Gib alle folgenden Einträge Wort für Wort und ohne jede Änderung wieder.

■ **Zu verwendende Einträge**

○ ○ ○

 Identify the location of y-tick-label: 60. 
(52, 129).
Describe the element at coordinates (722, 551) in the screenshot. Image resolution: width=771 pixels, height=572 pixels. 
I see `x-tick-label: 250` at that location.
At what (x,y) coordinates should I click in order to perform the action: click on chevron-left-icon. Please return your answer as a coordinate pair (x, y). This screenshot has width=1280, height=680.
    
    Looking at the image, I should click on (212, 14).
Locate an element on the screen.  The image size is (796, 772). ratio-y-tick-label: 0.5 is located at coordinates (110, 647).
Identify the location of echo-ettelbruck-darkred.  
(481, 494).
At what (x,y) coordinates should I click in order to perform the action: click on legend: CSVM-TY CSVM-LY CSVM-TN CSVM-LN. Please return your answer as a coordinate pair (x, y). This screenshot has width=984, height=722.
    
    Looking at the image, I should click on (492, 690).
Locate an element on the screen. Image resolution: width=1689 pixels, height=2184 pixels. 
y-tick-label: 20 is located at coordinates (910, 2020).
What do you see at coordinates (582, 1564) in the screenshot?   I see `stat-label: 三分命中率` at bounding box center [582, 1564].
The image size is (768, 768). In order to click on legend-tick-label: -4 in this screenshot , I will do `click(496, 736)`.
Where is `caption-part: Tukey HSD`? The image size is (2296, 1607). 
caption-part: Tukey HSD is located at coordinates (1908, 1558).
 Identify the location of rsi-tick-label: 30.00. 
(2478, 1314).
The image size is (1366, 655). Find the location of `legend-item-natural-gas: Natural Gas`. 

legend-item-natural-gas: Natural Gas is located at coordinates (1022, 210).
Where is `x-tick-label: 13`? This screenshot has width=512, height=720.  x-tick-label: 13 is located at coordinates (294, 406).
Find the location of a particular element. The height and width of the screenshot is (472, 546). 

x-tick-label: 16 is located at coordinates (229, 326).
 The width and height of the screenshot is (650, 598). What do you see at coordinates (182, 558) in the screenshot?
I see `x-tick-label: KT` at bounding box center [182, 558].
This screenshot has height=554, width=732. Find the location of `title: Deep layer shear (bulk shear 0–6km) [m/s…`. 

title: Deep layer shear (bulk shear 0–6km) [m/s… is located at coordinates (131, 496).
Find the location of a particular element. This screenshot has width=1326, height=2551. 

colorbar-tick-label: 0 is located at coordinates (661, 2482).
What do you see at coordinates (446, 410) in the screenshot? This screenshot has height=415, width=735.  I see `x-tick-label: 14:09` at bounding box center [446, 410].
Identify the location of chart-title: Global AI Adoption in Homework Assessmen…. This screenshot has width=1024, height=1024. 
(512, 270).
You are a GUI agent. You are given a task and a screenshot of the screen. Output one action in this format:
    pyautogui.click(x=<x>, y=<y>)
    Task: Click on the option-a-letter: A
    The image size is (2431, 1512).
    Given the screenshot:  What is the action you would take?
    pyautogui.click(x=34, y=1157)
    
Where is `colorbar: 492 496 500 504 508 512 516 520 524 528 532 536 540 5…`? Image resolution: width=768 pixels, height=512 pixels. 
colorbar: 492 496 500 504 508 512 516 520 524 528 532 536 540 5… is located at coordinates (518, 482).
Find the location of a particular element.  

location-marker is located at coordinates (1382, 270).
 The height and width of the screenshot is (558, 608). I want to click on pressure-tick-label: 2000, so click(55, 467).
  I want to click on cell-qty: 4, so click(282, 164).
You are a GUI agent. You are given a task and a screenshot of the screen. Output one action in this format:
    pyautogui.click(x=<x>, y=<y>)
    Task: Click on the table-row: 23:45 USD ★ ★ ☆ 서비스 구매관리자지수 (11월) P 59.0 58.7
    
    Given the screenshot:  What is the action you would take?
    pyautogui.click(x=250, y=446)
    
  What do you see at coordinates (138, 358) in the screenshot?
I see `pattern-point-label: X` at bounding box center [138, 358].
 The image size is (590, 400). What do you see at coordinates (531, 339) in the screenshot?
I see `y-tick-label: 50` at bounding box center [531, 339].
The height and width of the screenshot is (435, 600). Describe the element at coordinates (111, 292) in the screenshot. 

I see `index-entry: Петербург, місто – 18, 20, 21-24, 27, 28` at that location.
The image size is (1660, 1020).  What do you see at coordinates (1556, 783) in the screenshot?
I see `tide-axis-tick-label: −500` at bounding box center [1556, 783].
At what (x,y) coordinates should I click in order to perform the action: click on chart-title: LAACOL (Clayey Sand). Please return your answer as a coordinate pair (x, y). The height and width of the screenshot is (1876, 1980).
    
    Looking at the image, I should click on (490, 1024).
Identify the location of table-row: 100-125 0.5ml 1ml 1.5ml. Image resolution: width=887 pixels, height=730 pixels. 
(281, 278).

○ ○ ○

■ **Antwortbereich**
 Identify the location of y-tick-label: 60. 
(52, 129).
Describe the element at coordinates (722, 551) in the screenshot. Image resolution: width=771 pixels, height=572 pixels. 
I see `x-tick-label: 250` at that location.
At what (x,y) coordinates should I click in order to perform the action: click on chevron-left-icon. Please return your answer as a coordinate pair (x, y). This screenshot has width=1280, height=680.
    
    Looking at the image, I should click on (212, 14).
Locate an element on the screen.  The image size is (796, 772). ratio-y-tick-label: 0.5 is located at coordinates (110, 647).
Identify the location of echo-ettelbruck-darkred.  
(481, 494).
At what (x,y) coordinates should I click in order to perform the action: click on legend: CSVM-TY CSVM-LY CSVM-TN CSVM-LN. Please return your answer as a coordinate pair (x, y). This screenshot has width=984, height=722.
    
    Looking at the image, I should click on (492, 690).
Locate an element on the screen. Image resolution: width=1689 pixels, height=2184 pixels. 
y-tick-label: 20 is located at coordinates (910, 2020).
What do you see at coordinates (582, 1564) in the screenshot?   I see `stat-label: 三分命中率` at bounding box center [582, 1564].
The image size is (768, 768). In order to click on legend-tick-label: -4 in this screenshot , I will do `click(496, 736)`.
Where is `caption-part: Tukey HSD`? The image size is (2296, 1607). 
caption-part: Tukey HSD is located at coordinates (1908, 1558).
 Identify the location of rsi-tick-label: 30.00. 
(2478, 1314).
The image size is (1366, 655). Find the location of `legend-item-natural-gas: Natural Gas`. 

legend-item-natural-gas: Natural Gas is located at coordinates (1022, 210).
Where is `x-tick-label: 13`? This screenshot has width=512, height=720.  x-tick-label: 13 is located at coordinates (294, 406).
Find the location of a particular element. The height and width of the screenshot is (472, 546). 

x-tick-label: 16 is located at coordinates (229, 326).
 The width and height of the screenshot is (650, 598). What do you see at coordinates (182, 558) in the screenshot?
I see `x-tick-label: KT` at bounding box center [182, 558].
This screenshot has height=554, width=732. Find the location of `title: Deep layer shear (bulk shear 0–6km) [m/s…`. 

title: Deep layer shear (bulk shear 0–6km) [m/s… is located at coordinates (131, 496).
Find the location of a particular element. This screenshot has width=1326, height=2551. 

colorbar-tick-label: 0 is located at coordinates (661, 2482).
What do you see at coordinates (446, 410) in the screenshot? This screenshot has height=415, width=735.  I see `x-tick-label: 14:09` at bounding box center [446, 410].
Identify the location of chart-title: Global AI Adoption in Homework Assessmen…. This screenshot has width=1024, height=1024. 
(512, 270).
You are a GUI agent. You are given a task and a screenshot of the screen. Output one action in this format:
    pyautogui.click(x=<x>, y=<y>)
    Task: Click on the option-a-letter: A
    The image size is (2431, 1512).
    Given the screenshot:  What is the action you would take?
    pyautogui.click(x=34, y=1157)
    
Where is `colorbar: 492 496 500 504 508 512 516 520 524 528 532 536 540 5…`? Image resolution: width=768 pixels, height=512 pixels. 
colorbar: 492 496 500 504 508 512 516 520 524 528 532 536 540 5… is located at coordinates (518, 482).
Find the location of a particular element.  

location-marker is located at coordinates (1382, 270).
 The height and width of the screenshot is (558, 608). I want to click on pressure-tick-label: 2000, so click(55, 467).
  I want to click on cell-qty: 4, so click(282, 164).
You are a GUI agent. You are given a task and a screenshot of the screen. Output one action in this format:
    pyautogui.click(x=<x>, y=<y>)
    Task: Click on the table-row: 23:45 USD ★ ★ ☆ 서비스 구매관리자지수 (11월) P 59.0 58.7
    
    Given the screenshot:  What is the action you would take?
    pyautogui.click(x=250, y=446)
    
  What do you see at coordinates (138, 358) in the screenshot?
I see `pattern-point-label: X` at bounding box center [138, 358].
 The image size is (590, 400). What do you see at coordinates (531, 339) in the screenshot?
I see `y-tick-label: 50` at bounding box center [531, 339].
The height and width of the screenshot is (435, 600). Describe the element at coordinates (111, 292) in the screenshot. 

I see `index-entry: Петербург, місто – 18, 20, 21-24, 27, 28` at that location.
The image size is (1660, 1020).  What do you see at coordinates (1556, 783) in the screenshot?
I see `tide-axis-tick-label: −500` at bounding box center [1556, 783].
At what (x,y) coordinates should I click in order to perform the action: click on chart-title: LAACOL (Clayey Sand). Please return your answer as a coordinate pair (x, y). The height and width of the screenshot is (1876, 1980).
    
    Looking at the image, I should click on (490, 1024).
Identify the location of table-row: 100-125 0.5ml 1ml 1.5ml. Image resolution: width=887 pixels, height=730 pixels. 
(281, 278).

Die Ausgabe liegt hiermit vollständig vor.